What can I pray for that is not gonna send me spiralling? What is one thing that... if I could get it, I would finally feel safe? What do I need to feel safe?
And there I realised. Nothing. Nothing will be strong enough. I am just not safe, as a matter of fact, as a state of affairs, as the core operating system of my being.
I realised, no matter how many wonderful things may come my way, that I could be in the safest situation imaginable, and I would actually still never truly believe it was the case. That this nagging all-encompassing terror would always be there, non-plussed, thoroughly unimpressed, and certainly not taking any successes personally.
So I gave up on the means... and just surrendered to the ends. I prayed to believe I was safe.
I didn't pray to be safe, because I knew that wouldn't do the trick. For all I know I might even be, honestly I can't even tell these days.
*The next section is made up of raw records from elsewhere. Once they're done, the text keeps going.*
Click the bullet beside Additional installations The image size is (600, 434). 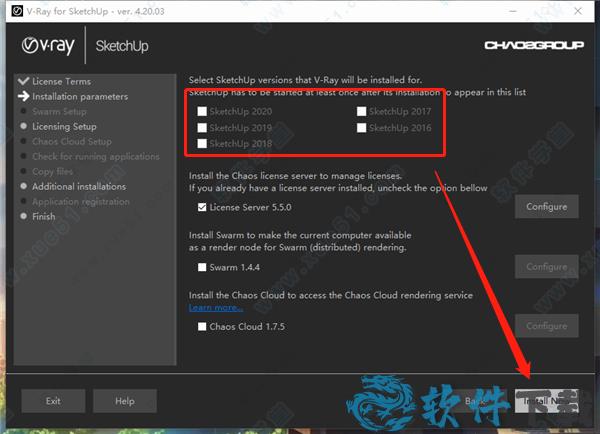[24, 186]
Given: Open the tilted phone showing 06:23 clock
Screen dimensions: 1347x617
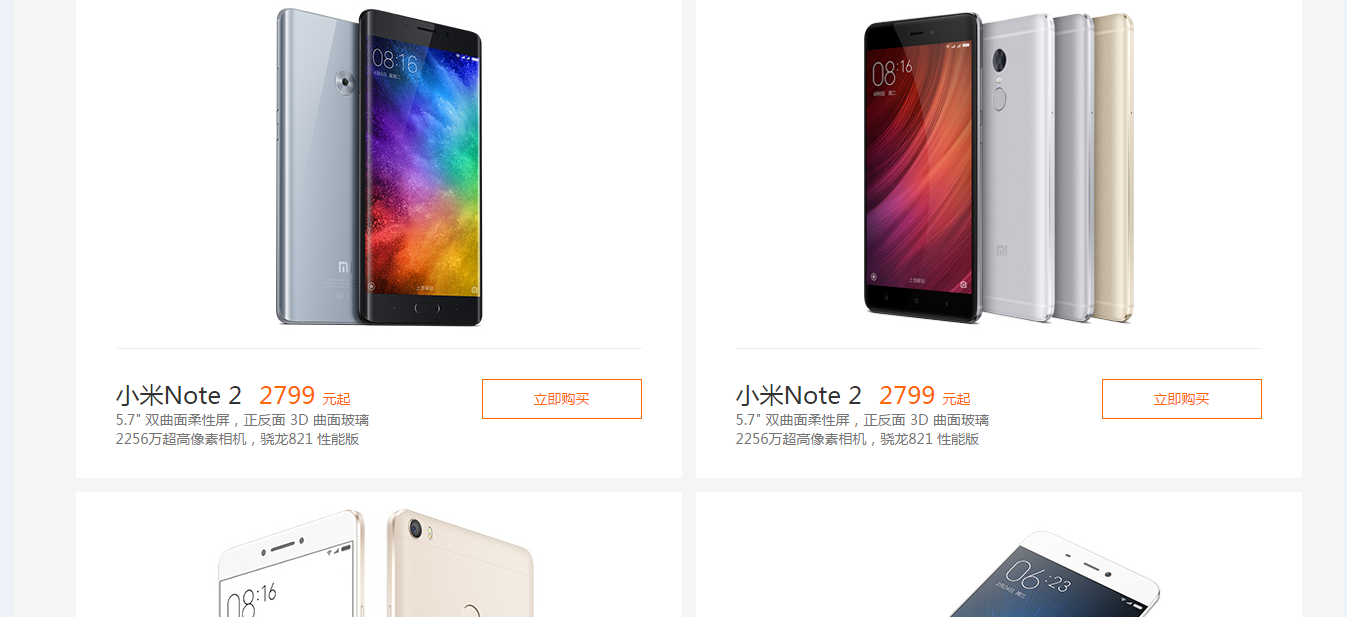Looking at the screenshot, I should click(1053, 574).
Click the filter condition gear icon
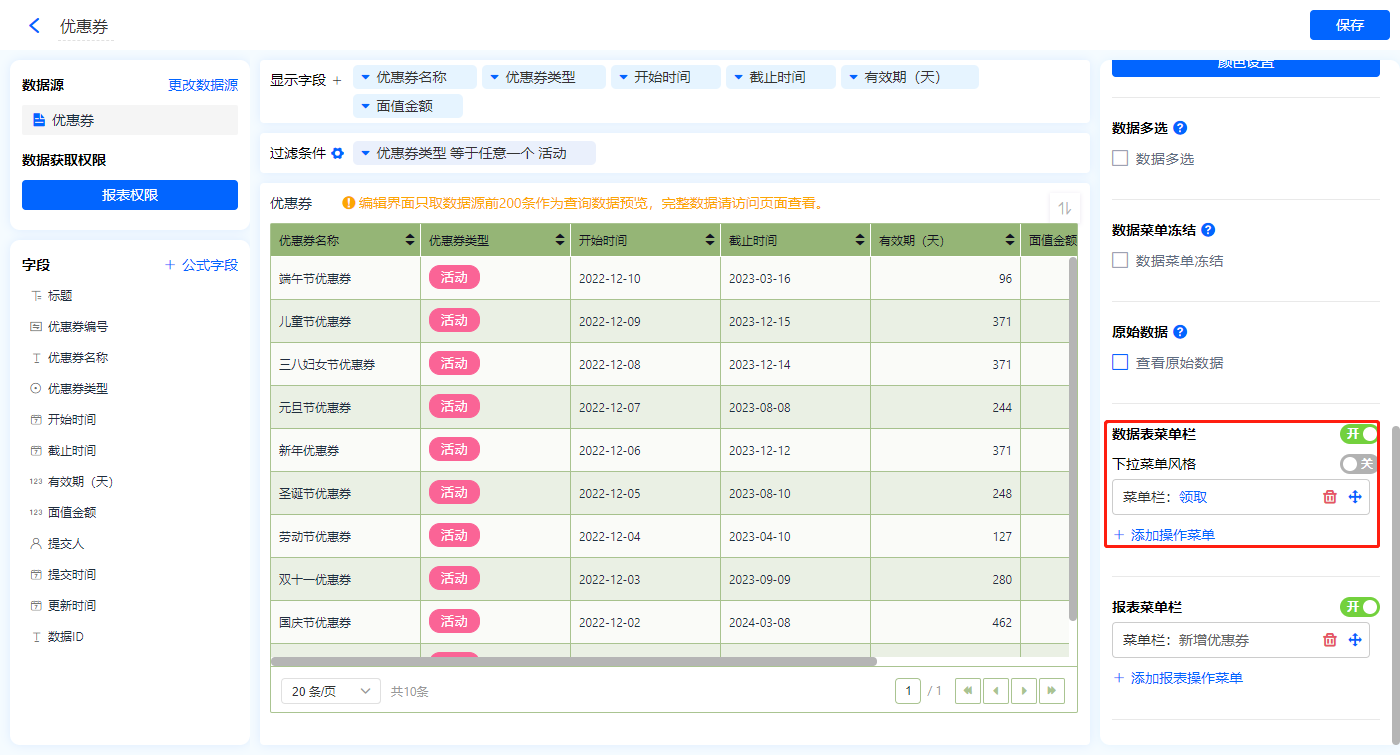This screenshot has width=1400, height=755. [338, 153]
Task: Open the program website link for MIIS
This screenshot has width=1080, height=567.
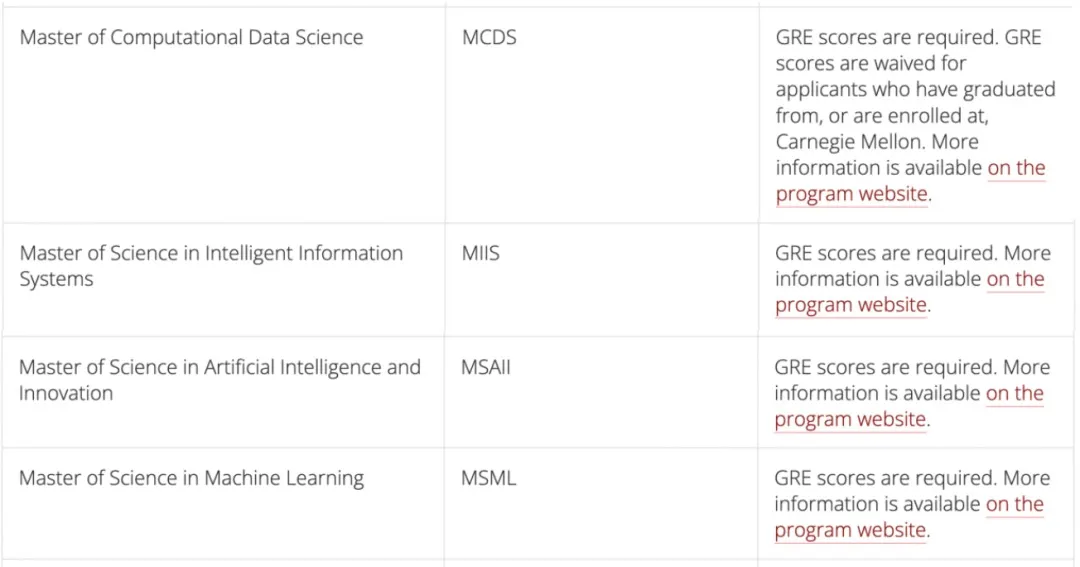Action: coord(851,305)
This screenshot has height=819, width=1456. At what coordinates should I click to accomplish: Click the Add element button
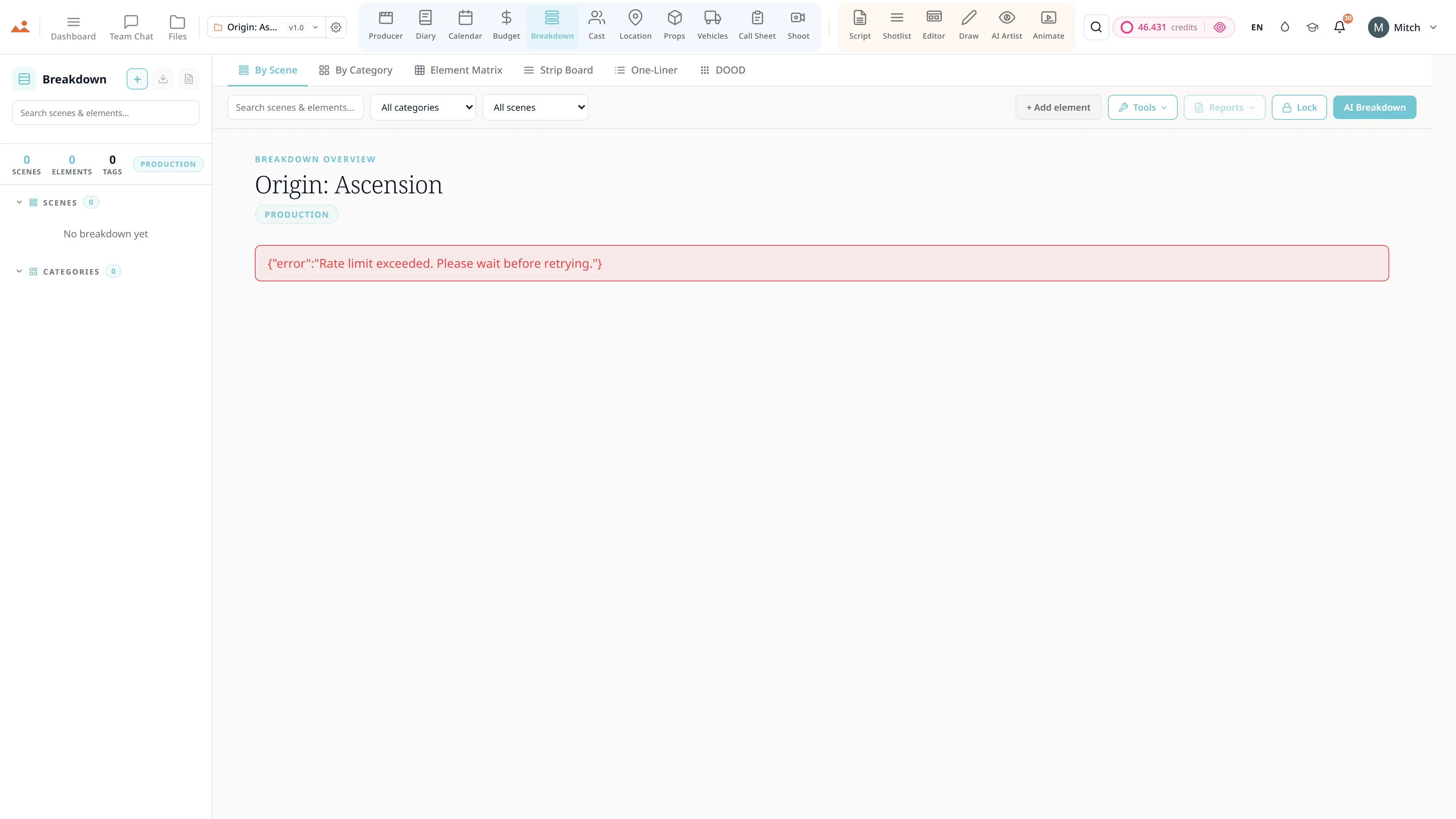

No, I prayed to believe it.
So that if it came true, that if I was truly safe somehow, that I would be able to notice and take it in. I prayed to believe I was safe.
And I started to feel the taste of it. Maybe not quite a taste, but maybe a scent. A subtle waft swirling around a corner of my imagination, somehow able to step in some ethereal "what if" shoes... What might it feel like?
Not to be safe. But to believe it. Not to know it rationally. But to feel it in my tummy.
And I realised, I could even feel safe when shit hits the fan. Because the assessment that I can't handle something is subjective. And in some alternative reality I was daring to look at, I could stand in turmoil with a peaceful belly.
And that felt good. So I just kept praying. And I could just put down the burden of making it happen with strategies and currently unavailable life changes. I could just ask for it to come, not for me to go anywhere.
So this is it. I wanted you to know: you can do that too.
You don't have to pray, although you can if you want to, still I have done it for us today, you can just have the insight for free, you are welcome.
That feeling safe isn't just about being safe (and even then, who gets to decide what threshold qualifies?) but being able to believe it.
I chuckled as I remembered a quote from some spiritual thought leader I can't place (this is why this isn't a dissertation paper, to hell references):
“Pain and death are perfectly safe experiences. Fairly unpleasant, but safe.”
Not that the quote was objectively true nor false, but more importantly pointing to the fact that the perception of safety was subjective, and could potentially become a decision.
That a choice point could be recognised amidst the dizzying speed of perception.
A sliding threshold, of what we allow in our experience.
Safety, as a feeling. Not a fact. And for that to be enough.
I also remembered a teaching from Irene Lyon, my favourite somatic experiencing therapy teacher:
“I never tell a patient that they are safe, because even if it might be relatively true of the environment, if it doesn't feel that way in their body, that is still gaslighting”
(See I can also remember some people, but brace yourselves for paraphrasing).
So I am not enlightened tonight.
I am not healed tonight.
I haven't let go of my desires, not that I would want to.
But I feel like I can finally give myself permission to believe. From time to time. That I am safe. Not objectively, because there is no such thing anyways, but subjectively, in our bodies, which is all we will ever experience.
I hope you can also give yourself permission. From time to time. To believe in that mythological beast: safety.
As a walking bundle of nerve endings, standing on a rock hurdling through space at high speeds.